Vertical component of ambient noises recorded by Japan Meteorological Agency at 13 active volcanoes in Japan are analyzed: Tokachidake, Meakandake, Mt. Tarumae, Mt. Usu, Hokkaido-komagatake, Mt. Azuma, Mt. Bandai, Nasudake, Mt. Kusatsushirane, Mt. Ontake, Izuoshima, Miyakejima, Unzenfugendake. We analyzed continuous data for 2 years (2013-2014). For every possible pair combination of stations whose distances are within about 5km, we computed cross correlation functions (CCFs) at dilatational and contractional episodes, respectively. Each episode is defined by dividing observation period according to tidal strain amplitudes computed by GOTIC2 [Matsumoto et al., 2001]. CCFs are then stacked for the dilatational episode and the contractional one. By measuring the phase difference between dilatational CCFs and contractional CCFs, seismic velocity changes due to the Earth tide are estimated. Record sections of CCFs indicate that surface wave might be dominant in ambient noise.

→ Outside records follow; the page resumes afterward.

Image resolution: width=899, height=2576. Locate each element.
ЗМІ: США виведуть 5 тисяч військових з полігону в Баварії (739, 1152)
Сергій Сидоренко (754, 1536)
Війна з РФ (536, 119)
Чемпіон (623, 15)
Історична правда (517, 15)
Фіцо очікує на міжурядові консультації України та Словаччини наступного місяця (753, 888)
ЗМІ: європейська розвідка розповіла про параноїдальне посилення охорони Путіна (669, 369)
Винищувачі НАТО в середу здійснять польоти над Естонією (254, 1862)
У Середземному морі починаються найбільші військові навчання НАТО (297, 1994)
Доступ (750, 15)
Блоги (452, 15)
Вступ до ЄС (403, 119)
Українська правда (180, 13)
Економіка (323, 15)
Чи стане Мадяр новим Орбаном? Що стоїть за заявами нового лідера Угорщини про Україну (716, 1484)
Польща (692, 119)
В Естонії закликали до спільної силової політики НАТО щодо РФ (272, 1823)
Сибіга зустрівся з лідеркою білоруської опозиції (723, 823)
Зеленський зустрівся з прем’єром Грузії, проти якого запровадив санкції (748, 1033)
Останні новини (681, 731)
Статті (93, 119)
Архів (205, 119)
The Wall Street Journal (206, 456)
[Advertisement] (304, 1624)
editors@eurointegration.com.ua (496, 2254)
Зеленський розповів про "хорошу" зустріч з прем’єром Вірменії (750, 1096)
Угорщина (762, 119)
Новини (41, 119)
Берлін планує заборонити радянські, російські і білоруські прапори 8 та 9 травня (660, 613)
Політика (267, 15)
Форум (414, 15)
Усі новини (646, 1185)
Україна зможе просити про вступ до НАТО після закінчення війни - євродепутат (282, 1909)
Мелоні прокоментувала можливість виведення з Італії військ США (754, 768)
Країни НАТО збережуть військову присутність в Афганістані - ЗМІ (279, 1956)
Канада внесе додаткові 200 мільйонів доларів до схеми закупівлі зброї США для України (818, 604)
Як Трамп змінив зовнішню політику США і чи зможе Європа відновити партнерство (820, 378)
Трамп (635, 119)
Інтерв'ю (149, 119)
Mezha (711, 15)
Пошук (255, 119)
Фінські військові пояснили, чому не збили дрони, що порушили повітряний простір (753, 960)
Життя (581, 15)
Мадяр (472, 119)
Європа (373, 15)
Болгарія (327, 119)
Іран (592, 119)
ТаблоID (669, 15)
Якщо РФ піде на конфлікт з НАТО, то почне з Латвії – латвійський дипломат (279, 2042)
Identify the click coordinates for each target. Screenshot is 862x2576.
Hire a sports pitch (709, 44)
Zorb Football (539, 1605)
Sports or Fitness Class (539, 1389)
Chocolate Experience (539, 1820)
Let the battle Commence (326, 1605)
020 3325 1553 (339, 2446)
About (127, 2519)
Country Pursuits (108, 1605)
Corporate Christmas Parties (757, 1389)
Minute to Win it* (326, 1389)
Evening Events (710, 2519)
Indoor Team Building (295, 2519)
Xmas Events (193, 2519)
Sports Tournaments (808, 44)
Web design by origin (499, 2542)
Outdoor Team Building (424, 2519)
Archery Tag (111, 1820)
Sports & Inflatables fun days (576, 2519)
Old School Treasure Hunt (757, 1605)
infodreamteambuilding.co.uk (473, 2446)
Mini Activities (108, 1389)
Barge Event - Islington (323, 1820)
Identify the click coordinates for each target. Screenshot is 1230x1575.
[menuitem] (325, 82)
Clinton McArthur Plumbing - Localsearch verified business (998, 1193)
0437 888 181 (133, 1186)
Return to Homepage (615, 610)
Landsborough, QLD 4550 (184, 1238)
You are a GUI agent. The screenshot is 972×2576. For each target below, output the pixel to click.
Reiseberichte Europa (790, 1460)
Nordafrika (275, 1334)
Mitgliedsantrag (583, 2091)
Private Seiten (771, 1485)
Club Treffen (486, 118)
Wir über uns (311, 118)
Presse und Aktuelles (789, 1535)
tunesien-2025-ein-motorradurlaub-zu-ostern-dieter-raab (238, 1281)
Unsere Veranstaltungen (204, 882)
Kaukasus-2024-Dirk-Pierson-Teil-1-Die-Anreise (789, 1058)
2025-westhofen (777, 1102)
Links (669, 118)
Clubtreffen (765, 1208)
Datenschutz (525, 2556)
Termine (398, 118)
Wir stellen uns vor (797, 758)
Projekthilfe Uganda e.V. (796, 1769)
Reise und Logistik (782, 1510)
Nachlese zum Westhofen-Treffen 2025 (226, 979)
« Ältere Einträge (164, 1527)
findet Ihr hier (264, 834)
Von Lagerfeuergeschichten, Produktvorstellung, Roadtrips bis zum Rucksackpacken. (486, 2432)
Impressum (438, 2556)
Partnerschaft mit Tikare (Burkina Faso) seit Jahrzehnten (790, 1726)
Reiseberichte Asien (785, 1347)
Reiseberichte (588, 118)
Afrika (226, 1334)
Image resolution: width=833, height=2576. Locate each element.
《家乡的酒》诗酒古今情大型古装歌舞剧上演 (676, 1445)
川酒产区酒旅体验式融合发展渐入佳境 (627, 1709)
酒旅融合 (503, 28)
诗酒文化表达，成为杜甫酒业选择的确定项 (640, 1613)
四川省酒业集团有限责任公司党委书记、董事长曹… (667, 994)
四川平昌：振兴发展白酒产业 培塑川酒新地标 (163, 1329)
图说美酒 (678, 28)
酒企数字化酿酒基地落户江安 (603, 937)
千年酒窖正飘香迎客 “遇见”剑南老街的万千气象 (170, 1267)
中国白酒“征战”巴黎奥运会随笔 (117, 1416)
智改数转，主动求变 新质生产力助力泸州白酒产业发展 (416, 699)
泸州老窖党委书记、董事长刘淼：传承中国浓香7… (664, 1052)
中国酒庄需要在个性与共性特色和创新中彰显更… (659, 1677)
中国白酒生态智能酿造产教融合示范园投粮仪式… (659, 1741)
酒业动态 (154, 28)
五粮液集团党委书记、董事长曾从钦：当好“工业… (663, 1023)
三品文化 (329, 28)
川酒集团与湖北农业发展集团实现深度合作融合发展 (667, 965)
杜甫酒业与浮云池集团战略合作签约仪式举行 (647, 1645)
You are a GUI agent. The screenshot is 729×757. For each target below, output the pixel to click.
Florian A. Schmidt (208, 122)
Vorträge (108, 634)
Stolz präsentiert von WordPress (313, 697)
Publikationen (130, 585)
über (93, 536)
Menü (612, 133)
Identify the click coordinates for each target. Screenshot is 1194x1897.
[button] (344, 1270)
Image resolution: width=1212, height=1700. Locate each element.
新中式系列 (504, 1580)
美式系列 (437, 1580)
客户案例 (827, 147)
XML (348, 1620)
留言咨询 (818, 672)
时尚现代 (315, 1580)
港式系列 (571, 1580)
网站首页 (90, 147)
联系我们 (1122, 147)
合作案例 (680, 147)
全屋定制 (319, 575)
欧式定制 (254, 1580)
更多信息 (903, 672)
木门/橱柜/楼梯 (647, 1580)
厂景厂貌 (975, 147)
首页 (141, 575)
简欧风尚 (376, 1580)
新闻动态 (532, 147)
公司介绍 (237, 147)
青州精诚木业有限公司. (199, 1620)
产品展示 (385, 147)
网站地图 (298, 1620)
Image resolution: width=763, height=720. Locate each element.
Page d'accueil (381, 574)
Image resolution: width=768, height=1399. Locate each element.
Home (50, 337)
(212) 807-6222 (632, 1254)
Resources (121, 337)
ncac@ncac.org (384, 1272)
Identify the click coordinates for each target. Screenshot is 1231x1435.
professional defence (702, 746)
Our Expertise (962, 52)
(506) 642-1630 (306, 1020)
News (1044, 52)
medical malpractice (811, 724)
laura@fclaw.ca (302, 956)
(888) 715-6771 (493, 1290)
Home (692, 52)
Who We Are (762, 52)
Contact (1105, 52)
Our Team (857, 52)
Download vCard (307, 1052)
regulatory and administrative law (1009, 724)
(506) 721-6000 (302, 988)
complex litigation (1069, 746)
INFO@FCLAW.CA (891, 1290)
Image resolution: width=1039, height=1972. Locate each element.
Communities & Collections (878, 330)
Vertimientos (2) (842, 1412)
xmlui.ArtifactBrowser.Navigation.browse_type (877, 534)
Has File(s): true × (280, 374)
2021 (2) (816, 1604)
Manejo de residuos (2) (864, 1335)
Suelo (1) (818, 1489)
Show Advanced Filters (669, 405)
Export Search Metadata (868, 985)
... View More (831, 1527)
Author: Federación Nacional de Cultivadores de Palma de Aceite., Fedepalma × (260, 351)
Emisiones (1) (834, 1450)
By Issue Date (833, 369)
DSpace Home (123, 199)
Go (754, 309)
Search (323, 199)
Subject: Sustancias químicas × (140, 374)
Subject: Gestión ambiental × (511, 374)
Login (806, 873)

Seismic velocity changes due to vertical component of the Earth tide averaged for all station pairs are estimated to be -0.02±0.02% at 0.5-1Hz, -0.01±0.01% at 1-2Hz, and -0.06±0.01% at 2-4Hz, respectively, while seismic velocity changes due to areal component are estimated to be 0.03±0.02% at 0.5-1Hz, 0.02±0.01% at 1-2Hz, and 0.06±0.01% at 2-4Hz, respectively. Negative values of velocity changes indicate seismic velocity is reduced during the dilatational episode in contrast to the contractional episode. Therefore, it appears that seismic velocity is reduced due to vertical dilatation. It is consistent with the result of Hillers et al. [2015]. However, Yamamura et al. [2003] and Takano et al. [2014] detected velocity reduction due to areal dilatation. The two studies analyzed P-wave, while this study and Hillers et al. [2015] analyzed Rayleigh waves. This suggests that the observed velocity changes may differ for the orientation of strain and type of seismic waves analyzed.